The Last Brother

Written by Nathacha Appanah
Review by Patricia O’Sullivan

After a mudslide kills his two brothers, nine-year-old Raj and his parents leave the cane fields of Mauritius for the city of Beau-Bassin, and the family settles into their new life, Raj going to school, his mother tending house, and his father with a new job as a prison guard. But when Raj begins to spy on his father at work to learn more about the man who regularly beats him and his mother, he meets a prisoner weeping by the fence, a young Jewish orphan named David. Raj and David become great friends, and one day, after a cyclone destroys the prison’s fence, David escapes and goes home with Raj, where Raj’s mother welcomes David and helps to hide the boy from her husband. But Raj’s father suspects, so Raj and David escape to the wilderness where they endure test after test of their friendship and their survival.
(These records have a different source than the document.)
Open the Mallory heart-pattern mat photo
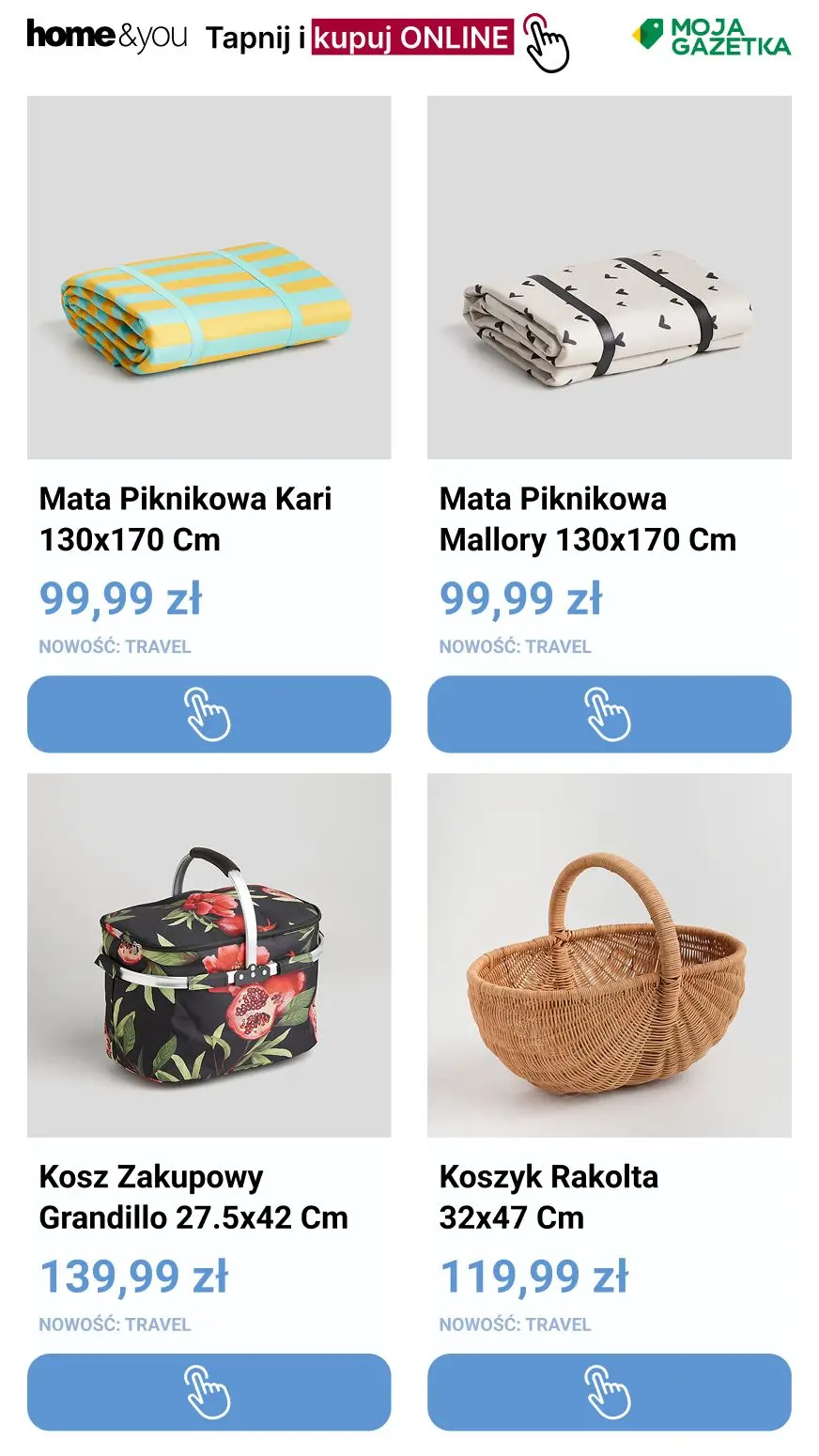Screen dimensions: 819x1456 point(610,277)
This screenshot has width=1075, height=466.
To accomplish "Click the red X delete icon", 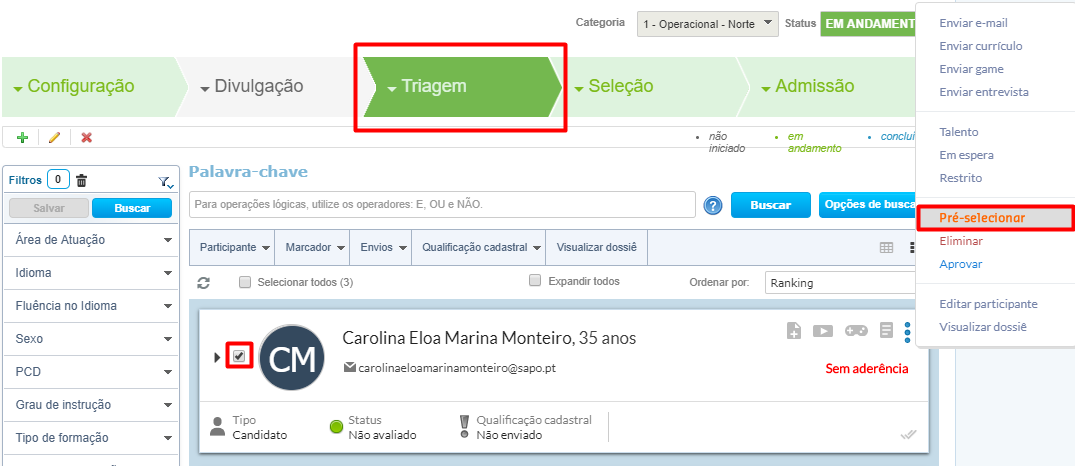I will [86, 138].
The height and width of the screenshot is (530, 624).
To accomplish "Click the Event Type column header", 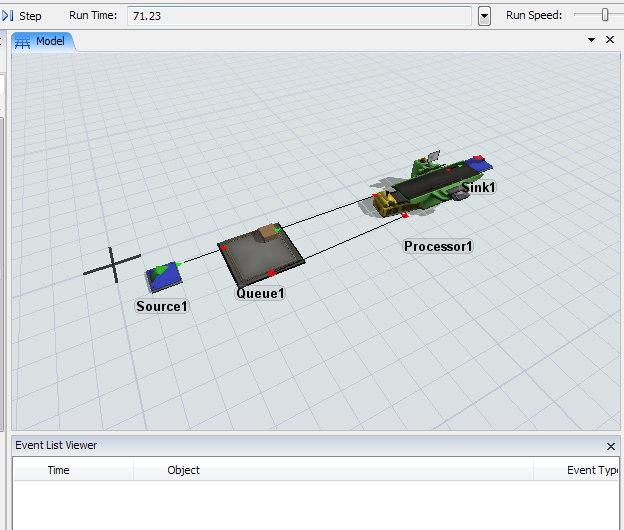I will (590, 470).
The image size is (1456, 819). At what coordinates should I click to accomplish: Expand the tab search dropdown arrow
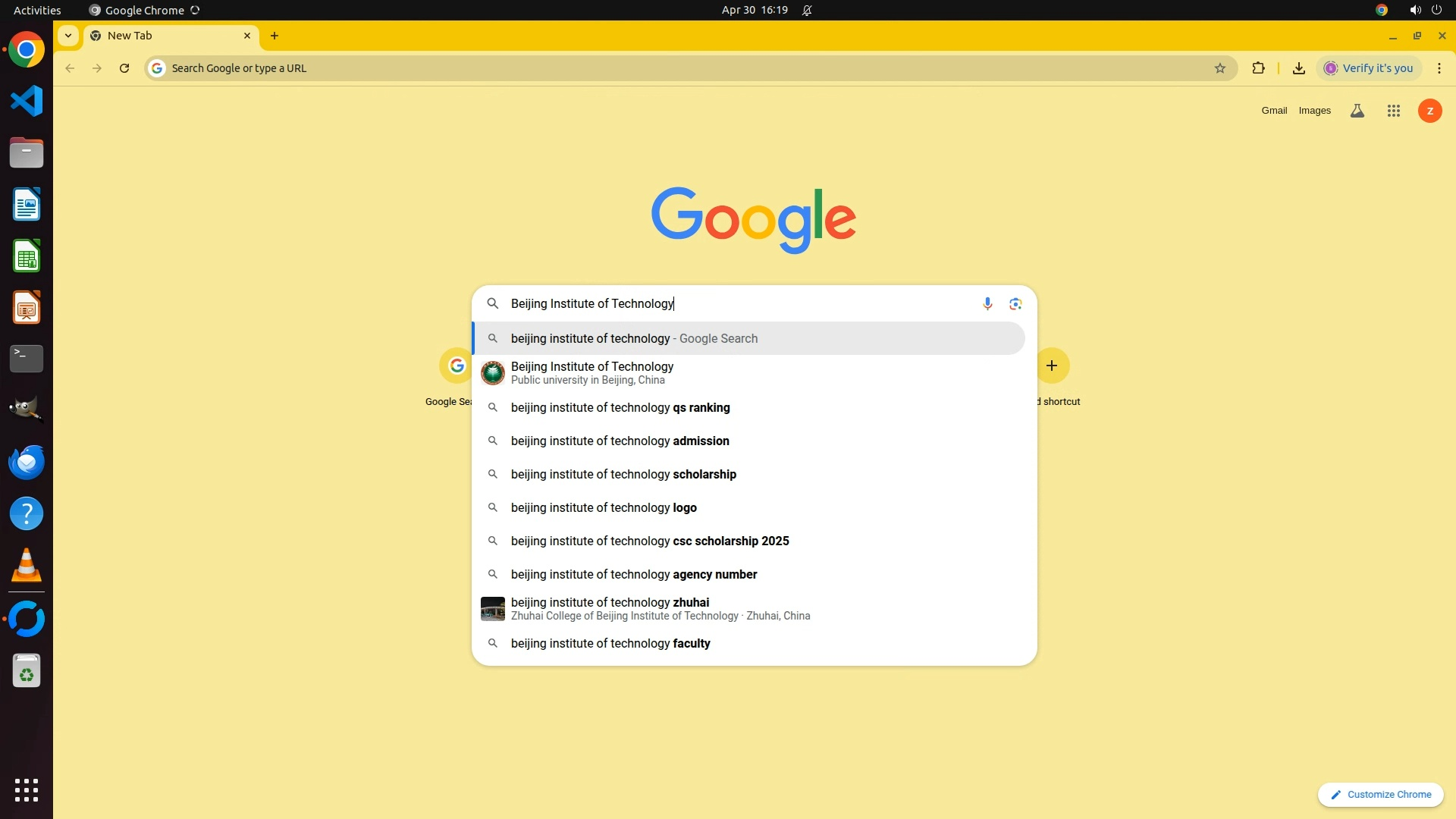[x=68, y=36]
Based on the real story of 1500 European Jews refused entry to Palestine in 1939 and interred in a prison in Mauritius until 1945, Appanah poignantly brings a forgotten bit of WWII history alive through the character of young David. The story is told from the perspective of Raj, now seventy, but still haunted with guilt and grief over the loss of David. Raj’s memories of his brothers’ loyalty, David’s sorrowful singing in Yiddish, his father’s rage, and his mother’s gentle touch in trying to heal Raj after one of his father’s beatings are written so expressively that the reader is bound to be drawn in just by the beauty of the writing. This is a very sad story, but told by Raj as an older man who’s had a good life after all, it offers a glimmer of hope that people can survive even the worst of tragedies.